Why Should the Church Be Debating Homosexuality?

Ed Shaw
Articles 3 mins
Found in: Church

Throughout Church history wonderful theological clarity has come out of divisive theological controversy. Just a few names and times of conflict remind us of this: Athanasius and the early Church councils, Martin Luther and the Reformation, Martin Luther King and the struggle for civil rights. So, the current controversy over sexuality should excite rather than dismay us – it is from times of profound disagreement that our Sovereign God has often brought a return to biblical clarity in the Church’s theology and practice.

And the debate on sexuality is especially exciting because it touches on so many areas of theology and practice in which we have lost our traditional biblical clarity. If we have ever dreamt of a silver bullet that would solve many (if not all) of the Church’s ills we have, I believe, found it – in this whole topic.

It touches on so many areas of theology and practice.

The Church has, for example, become just as obsessed with sex in general as the world around us. We have let modern constructs of sexuality define believers more than their eternal union with Christ. We have stood by as sexual intercourse has become a human right and now struggle to deny it to those outside traditional marriage. Out of desperation to have something to offer a sex-mad society, we have so talked up sex within marriage that we have left a generation or two with totally unrealistic expectations of what it’s really like.

At the same time, sexual sin has been allowed to become the unforgiveable sin in many of our churches – leaving many to creep away in shame, or live lives of desperate isolation. So, discussion of what the Bible really says about our holy but gracious God and his take on sexuality would benefit us all and strengthen his Church; it will expose some of the false steps we have made in the past and will return us to the historical mainstream of biblical theology and practice. 

It will expose some of the false steps we have made in the past.

We have, to take one other example, become just as averse to suffering as the world around us. It’s sometimes hard not to conclude that a good deal of the pressure to allow gay ‘marriage’ comes from the fact that homosexual Christians are one of the last groups in the western church being asked to deny anything significant to follow Jesus. The Church has slowly but surely diluted most of the hard teachings of Christ – from materialism to marriage, fasting to families – that it now seems obviously unjust to ask just a few to suffer for following him. Unless all see following Jesus as taking up our cross like him, then the gospel’s call for some to deny themselves a sex life will make no sense at all. A full debate on what the Bible teaches on sexuality would benefit us all and strengthen the Church; it would expose some of the ways in which we have gone with the pleasure-seeking flow of our times rather than seeking to live cross-shaped lives.

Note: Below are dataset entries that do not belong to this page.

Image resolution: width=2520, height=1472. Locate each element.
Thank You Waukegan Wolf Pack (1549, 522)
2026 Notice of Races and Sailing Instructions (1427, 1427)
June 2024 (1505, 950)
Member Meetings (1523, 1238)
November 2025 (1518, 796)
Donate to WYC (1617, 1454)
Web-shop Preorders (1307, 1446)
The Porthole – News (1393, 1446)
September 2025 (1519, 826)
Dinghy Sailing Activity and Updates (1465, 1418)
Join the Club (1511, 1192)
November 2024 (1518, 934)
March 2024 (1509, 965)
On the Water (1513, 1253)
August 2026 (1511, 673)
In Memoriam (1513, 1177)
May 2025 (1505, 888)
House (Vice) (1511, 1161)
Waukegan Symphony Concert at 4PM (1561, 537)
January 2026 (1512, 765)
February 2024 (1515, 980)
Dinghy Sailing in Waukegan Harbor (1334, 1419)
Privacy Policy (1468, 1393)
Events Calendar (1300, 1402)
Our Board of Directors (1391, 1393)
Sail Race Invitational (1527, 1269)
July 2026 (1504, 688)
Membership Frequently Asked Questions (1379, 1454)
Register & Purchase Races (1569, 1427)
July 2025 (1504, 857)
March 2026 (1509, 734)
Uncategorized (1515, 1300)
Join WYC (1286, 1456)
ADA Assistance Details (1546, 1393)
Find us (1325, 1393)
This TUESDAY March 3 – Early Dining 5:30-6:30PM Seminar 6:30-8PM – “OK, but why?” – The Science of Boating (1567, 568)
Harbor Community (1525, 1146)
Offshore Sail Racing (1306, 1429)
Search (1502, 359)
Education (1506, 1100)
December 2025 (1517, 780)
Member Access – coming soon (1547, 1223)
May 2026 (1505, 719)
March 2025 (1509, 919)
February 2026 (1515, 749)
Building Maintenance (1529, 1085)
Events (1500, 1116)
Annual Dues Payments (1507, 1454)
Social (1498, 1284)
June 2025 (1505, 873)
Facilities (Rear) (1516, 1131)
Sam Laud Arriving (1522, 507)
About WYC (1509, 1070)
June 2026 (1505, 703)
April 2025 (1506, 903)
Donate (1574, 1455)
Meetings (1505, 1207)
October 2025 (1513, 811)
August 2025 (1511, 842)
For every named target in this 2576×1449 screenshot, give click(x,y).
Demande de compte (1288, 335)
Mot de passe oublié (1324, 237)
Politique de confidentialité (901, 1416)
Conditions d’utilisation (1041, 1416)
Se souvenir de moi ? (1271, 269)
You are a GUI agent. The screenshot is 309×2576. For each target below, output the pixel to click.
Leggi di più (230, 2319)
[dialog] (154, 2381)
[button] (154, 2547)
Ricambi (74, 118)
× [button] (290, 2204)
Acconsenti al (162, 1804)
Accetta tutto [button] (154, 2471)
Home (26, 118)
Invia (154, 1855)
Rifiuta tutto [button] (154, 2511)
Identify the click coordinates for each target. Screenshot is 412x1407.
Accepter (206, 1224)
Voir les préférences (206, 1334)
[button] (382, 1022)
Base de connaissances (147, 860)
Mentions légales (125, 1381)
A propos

To draw these two examples together: what has happened to the very idea of chastity in the church today? A sex-obsessed and suffering-averse church seems to have buried it; it produces the nervous sniggers that talk of sex would have a generation or two ago. How can we possibly ever ask anyone not to have sex and suffer as a result?

But was the Lord Jesus Christ any less human for not having had sexual intercourse? Did Paul’s singleness not enable his mission to take the gospel to the entire Roman world? Can chastity not be as beautiful and life-affirming a choice as the sexual union of a man and woman in marriage? The Church used to give the same resounding ‘Yes!’ to this question that we find in God’s Word – it desperately needs to find its voice on this subject again.

It is an exciting opportunity to rediscover and rearticulate biblical orthodoxy.

So, rather than hoping this whole debate will go away soon (which it won’t), we need to see it as an exciting opportunity to rediscover and rearticulate biblical orthodoxy in a whole number of ways (which it is). Future generations could look back on us as gratefully as we look back on the eras of Athanasius, Martin Luther and Martin Luther King.